**Problem details**
Reproduce the whole of the data exactly.
*** Block opens ***
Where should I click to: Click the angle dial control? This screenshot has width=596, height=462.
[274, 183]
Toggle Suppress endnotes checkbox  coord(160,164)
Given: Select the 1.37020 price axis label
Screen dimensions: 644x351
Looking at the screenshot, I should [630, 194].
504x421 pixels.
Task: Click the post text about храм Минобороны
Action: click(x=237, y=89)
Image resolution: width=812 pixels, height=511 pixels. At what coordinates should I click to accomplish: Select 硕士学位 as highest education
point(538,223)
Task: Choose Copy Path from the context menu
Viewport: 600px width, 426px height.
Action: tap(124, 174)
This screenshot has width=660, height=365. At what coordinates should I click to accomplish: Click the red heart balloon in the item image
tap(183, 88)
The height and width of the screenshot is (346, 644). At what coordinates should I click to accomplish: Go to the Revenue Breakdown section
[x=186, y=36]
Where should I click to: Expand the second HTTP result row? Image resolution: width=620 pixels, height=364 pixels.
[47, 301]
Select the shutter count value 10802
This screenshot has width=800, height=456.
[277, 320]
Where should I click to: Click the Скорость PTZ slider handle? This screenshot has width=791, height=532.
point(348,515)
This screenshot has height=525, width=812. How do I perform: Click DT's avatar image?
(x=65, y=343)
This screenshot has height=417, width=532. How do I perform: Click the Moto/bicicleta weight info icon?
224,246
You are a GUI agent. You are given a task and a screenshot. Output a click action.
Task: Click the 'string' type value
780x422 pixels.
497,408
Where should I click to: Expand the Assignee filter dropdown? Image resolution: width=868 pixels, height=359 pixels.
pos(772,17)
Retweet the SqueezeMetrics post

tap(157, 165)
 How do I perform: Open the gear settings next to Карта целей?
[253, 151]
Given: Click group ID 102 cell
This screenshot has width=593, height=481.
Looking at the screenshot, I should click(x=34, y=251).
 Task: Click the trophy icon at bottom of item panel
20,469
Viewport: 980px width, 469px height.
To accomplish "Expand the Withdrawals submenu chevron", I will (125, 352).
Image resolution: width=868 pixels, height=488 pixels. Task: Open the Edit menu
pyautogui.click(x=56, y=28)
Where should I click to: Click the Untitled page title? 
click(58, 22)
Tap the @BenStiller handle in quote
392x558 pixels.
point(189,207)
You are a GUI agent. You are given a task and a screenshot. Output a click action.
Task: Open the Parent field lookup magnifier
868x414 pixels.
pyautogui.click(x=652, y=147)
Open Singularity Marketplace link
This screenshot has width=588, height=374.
*** Block closes ***
**Written answer**
Where should I click to: Click the angle dial control? This screenshot has width=596, height=462.
[274, 183]
Toggle Suppress endnotes checkbox  coord(160,164)
Given: Select the 1.37020 price axis label
Screen dimensions: 644x351
Looking at the screenshot, I should [630, 194].
504x421 pixels.
Task: Click the post text about храм Минобороны
Action: click(x=237, y=89)
Image resolution: width=812 pixels, height=511 pixels. At what coordinates should I click to accomplish: Select 硕士学位 as highest education
point(538,223)
Task: Choose Copy Path from the context menu
Viewport: 600px width, 426px height.
Action: tap(124, 174)
This screenshot has width=660, height=365. At what coordinates should I click to accomplish: Click the red heart balloon in the item image
tap(183, 88)
The height and width of the screenshot is (346, 644). At what coordinates should I click to accomplish: Go to the Revenue Breakdown section
[x=186, y=36]
Where should I click to: Expand the second HTTP result row? Image resolution: width=620 pixels, height=364 pixels.
[47, 301]
Select the shutter count value 10802
This screenshot has width=800, height=456.
[277, 320]
Where should I click to: Click the Скорость PTZ slider handle? This screenshot has width=791, height=532.
point(348,515)
This screenshot has height=525, width=812. How do I perform: Click DT's avatar image?
(x=65, y=343)
This screenshot has height=417, width=532. How do I perform: Click the Moto/bicicleta weight info icon?
224,246
You are a GUI agent. You are given a task and a screenshot. Output a click action.
Task: Click the 'string' type value
780x422 pixels.
497,408
Where should I click to: Expand the Assignee filter dropdown? Image resolution: width=868 pixels, height=359 pixels.
pos(772,17)
Retweet the SqueezeMetrics post

tap(157, 165)
 How do I perform: Open the gear settings next to Карта целей?
[253, 151]
Given: Click group ID 102 cell
This screenshot has width=593, height=481.
Looking at the screenshot, I should click(x=34, y=251).
 Task: Click the trophy icon at bottom of item panel
20,469
Viewport: 980px width, 469px height.
To accomplish "Expand the Withdrawals submenu chevron", I will (125, 352).
Image resolution: width=868 pixels, height=488 pixels. Task: Open the Edit menu
pyautogui.click(x=56, y=28)
Where should I click to: Click the Untitled page title? 
click(58, 22)
Tap the @BenStiller handle in quote
392x558 pixels.
point(189,207)
You are a GUI agent. You are given a task and a screenshot. Output a click action.
Task: Open the Parent field lookup magnifier
868x414 pixels.
pyautogui.click(x=652, y=147)
Open Singularity Marketplace link
This screenshot has width=588, height=374.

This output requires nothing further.